Learning the secret of flight from a bird was a good deal like learning the secret of magic from a magician. After you know the trick and what to look for, you see things you didn't notice when you did not know exactly what to look for.

—Orville Wright

Debugging a problem that occurs on your own computer is easy—you know the exact configuration, you can look at the code in a debugger, and you can gather as much information as you need. But sooner or later, you have to release your software to customers. No matter how thoroughly you tested your program, your customers will find bugs you didn't know about. Sometimes you'll get lucky and be able to reproduce those problems. When that happens, great! You can debug those problems just as if they were discovered in normal development. But sometimes, you won't be able to reproduce the customer's bug on your computer. Debugging that problem at a remote customer site is a much tougher nut to crack.
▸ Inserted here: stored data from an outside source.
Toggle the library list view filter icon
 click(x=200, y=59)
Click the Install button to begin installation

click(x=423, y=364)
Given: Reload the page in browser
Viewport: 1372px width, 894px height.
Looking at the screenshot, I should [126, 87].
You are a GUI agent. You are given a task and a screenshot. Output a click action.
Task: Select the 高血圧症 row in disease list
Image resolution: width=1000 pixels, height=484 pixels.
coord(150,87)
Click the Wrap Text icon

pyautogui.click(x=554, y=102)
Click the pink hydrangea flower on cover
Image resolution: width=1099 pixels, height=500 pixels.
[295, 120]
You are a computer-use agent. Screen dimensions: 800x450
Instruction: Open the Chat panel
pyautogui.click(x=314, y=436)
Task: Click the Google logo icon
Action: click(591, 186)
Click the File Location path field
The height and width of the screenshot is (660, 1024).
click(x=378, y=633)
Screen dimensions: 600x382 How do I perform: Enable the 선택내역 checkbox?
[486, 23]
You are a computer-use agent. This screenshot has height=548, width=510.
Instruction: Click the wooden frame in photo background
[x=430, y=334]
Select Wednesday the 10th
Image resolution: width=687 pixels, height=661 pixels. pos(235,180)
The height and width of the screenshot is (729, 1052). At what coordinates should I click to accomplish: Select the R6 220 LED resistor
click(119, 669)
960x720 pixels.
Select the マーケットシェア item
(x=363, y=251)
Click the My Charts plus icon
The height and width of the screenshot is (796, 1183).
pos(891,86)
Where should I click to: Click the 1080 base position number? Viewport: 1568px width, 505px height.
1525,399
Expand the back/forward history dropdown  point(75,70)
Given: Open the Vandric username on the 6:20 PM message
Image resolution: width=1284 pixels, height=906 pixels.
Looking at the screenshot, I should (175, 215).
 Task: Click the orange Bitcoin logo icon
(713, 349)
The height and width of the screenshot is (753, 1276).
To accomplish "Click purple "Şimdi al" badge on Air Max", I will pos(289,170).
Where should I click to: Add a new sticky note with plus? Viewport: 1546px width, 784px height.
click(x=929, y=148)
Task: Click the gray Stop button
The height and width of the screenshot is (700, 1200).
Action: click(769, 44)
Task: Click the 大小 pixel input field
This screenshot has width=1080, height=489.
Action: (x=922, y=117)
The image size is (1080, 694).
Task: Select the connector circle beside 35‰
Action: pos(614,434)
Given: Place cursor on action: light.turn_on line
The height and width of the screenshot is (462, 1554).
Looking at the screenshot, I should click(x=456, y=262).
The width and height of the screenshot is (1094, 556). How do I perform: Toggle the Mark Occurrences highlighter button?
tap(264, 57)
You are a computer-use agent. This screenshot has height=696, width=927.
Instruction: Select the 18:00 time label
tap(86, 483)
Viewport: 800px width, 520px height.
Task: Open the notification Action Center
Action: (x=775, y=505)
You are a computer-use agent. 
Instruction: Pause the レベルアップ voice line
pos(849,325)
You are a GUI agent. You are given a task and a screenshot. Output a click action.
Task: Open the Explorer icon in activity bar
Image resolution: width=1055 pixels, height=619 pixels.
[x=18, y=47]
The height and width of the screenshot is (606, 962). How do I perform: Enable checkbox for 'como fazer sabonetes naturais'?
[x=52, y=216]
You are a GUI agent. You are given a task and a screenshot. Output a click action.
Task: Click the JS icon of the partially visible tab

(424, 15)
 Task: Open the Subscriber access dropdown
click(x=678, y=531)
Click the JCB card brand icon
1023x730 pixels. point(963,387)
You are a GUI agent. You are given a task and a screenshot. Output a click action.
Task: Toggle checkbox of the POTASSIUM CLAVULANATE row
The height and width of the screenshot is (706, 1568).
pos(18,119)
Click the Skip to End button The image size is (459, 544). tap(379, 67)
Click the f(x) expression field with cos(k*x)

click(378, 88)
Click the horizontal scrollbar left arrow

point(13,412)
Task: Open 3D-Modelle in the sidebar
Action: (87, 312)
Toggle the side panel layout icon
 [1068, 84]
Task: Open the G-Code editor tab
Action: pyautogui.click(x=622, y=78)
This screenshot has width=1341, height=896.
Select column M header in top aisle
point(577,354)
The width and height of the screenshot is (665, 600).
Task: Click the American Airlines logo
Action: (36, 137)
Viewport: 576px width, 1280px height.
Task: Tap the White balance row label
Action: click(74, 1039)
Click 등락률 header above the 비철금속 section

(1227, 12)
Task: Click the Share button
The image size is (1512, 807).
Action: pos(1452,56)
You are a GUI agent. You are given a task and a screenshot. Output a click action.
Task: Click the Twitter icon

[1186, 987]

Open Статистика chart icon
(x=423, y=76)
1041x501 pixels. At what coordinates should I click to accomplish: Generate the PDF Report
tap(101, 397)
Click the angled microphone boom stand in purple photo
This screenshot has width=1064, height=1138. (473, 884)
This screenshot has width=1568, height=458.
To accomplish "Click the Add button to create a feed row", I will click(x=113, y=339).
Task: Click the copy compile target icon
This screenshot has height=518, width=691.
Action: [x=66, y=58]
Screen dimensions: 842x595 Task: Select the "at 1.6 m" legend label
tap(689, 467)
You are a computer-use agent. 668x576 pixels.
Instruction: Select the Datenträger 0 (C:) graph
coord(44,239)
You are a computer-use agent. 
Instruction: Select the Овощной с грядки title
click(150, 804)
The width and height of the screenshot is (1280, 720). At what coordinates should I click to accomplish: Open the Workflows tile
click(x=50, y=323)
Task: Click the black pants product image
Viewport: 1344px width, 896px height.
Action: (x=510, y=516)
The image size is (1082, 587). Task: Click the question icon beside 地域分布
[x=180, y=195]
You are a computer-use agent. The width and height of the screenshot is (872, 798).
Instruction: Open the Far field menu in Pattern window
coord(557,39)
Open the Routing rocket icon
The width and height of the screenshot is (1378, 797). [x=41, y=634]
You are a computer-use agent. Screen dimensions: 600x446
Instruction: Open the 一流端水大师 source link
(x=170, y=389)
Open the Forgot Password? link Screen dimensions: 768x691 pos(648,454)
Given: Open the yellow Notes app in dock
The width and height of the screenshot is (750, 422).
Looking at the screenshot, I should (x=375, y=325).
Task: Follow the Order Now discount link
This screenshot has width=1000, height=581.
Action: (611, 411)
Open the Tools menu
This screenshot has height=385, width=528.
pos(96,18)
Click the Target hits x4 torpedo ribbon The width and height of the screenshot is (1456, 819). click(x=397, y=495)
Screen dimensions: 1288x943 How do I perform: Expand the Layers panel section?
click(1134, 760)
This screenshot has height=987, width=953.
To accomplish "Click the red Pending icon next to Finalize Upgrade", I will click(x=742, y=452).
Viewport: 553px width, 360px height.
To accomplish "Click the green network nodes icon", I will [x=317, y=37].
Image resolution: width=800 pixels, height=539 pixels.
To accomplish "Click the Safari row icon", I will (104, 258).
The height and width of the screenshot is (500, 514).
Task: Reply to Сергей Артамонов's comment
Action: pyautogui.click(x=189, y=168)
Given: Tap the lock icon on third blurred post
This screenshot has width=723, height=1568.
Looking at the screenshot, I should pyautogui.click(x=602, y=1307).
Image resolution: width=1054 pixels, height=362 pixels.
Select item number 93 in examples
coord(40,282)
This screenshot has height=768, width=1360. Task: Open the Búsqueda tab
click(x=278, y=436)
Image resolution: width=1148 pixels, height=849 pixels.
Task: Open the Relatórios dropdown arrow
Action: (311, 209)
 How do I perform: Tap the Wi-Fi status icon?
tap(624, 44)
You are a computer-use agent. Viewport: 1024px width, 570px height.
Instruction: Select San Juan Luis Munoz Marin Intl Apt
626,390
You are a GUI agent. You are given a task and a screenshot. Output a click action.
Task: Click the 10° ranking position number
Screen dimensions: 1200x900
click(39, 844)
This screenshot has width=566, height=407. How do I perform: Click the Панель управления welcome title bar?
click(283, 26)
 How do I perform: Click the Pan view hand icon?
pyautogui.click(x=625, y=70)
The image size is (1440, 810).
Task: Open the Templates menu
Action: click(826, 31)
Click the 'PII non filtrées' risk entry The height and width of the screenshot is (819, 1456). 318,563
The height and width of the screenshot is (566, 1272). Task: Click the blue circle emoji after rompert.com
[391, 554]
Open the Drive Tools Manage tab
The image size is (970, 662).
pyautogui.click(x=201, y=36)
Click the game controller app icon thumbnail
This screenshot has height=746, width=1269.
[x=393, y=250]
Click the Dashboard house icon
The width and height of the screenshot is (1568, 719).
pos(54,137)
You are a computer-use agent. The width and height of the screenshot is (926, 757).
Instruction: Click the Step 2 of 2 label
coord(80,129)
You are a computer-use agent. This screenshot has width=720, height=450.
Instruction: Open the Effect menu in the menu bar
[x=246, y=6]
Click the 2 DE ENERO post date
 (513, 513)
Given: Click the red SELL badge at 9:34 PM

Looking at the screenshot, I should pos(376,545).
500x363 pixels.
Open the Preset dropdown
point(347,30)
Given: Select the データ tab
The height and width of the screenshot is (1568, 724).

At its core, debugging is merely reasoning logically about a problem (see Chapter 3). In that sense, debugging a problem on a customer's machine shouldn't be very different from debugging a problem on your own machine. But in actual practice, the two forms of debugging tend to be very different. You are limited in the number of techniques you can use remotely, so you must compensate in other ways.

In this chapter, we'll discuss some of the reasons why debugging issues at a remote customer's site is hard. We'll talk about the customer's perspective and expectations, and then we'll address some techniques you can use to ease the process. Finally, we'll end with a discussion about one of the most common causes of unreproducible customer bugs, .NET security.